1.     Go as hard as you can for 30 seconds to 1 minute (make sure you can breathe through your nose. If you get puffed, breathe in through your nose, and out through your mouth. Mouth breathing, or panting, is a sign that your body is stressed).

2.     Rest for 2 to 3 minutes (until you feel you can do it again).

3.     Repeat steps 1 and 2 four or five times.

The best way to do this is using something that emulates a natural movement, like a rowing machine, or skipping.  Treadmills aren’t natural, so aren’t the best option.

Using this method, you will burn more fat, and be fitter than if you were using the traditional slow options, like running on a treadmill for 40 or 50 minutes.

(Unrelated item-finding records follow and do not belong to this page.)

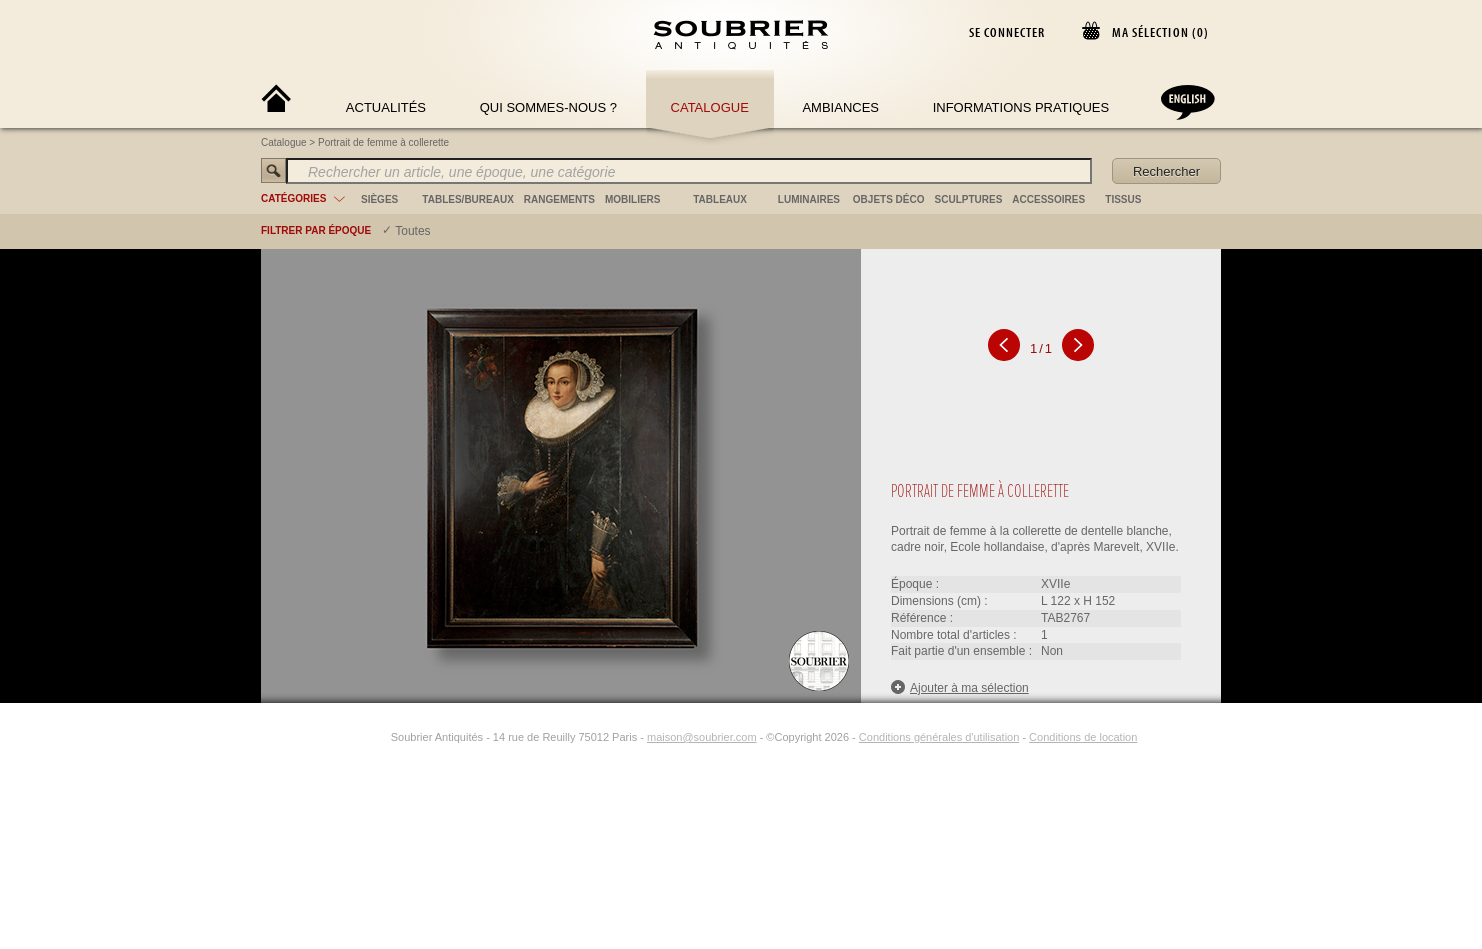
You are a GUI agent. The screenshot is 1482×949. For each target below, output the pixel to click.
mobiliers (633, 199)
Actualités (386, 107)
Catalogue (710, 107)
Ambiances (840, 107)
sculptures (969, 199)
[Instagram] (378, 737)
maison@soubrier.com (702, 737)
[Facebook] (355, 737)
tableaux (720, 199)
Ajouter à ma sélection (960, 687)
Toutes (412, 231)
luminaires (809, 199)
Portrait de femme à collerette (383, 142)
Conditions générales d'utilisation (939, 737)
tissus (1123, 199)
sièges (379, 199)
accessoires (1048, 199)
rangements (559, 199)
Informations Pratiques (1021, 107)
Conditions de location (1083, 737)
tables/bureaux (467, 199)
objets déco (889, 199)
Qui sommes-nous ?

And, the amount of physical effort needed is minimal.  If you chose the 1 minute option, and repeated 5 times, your total effort would be grand total of 5 minutes!  As you get better, you can increase to 2 minute intervals, but it isn’t necessary.  This process only takes approximately 20 minutes; a perfect warm up before your weight session.  Martial arts and similar sports naturally train in intervals, but obviously the intervals are longer and harder.

And, the secret to maintaining a great weight is all in the diet.  Most people are at a strong disadvantage because a lot of the foods they are eating actually make them gain weight instead of losing weight, or maintaining a good weight.  There is a lot of misinformation in the fitness industry about nutrition, but with the right information, it is simple to maintain a good weight.  Great Health is a Piece of Cake busts all the major food myths keeping us from reaching our wellness and fitness goals.  It contains information about the right foods that burn fat and help build muscle.

Note: When weight-training, avoid the machines; they isolate large muscles, which doesn’t emulate natural movement, is less effective, and can cause injuries.  Use free weights.  The best exercises are squats, dead-lifts (only when trained correctly), lunges, pull-ups, push-ups, and a variety of bicep and tricep exercises.  Cable machines are great for emulating natural movement, and are great for working out your core.  Also, many trainers don’t actually teach the best technique, so shop around, choose someone who looks very fit, whose clients look fit, and who come highly recommended when it comes to good technique.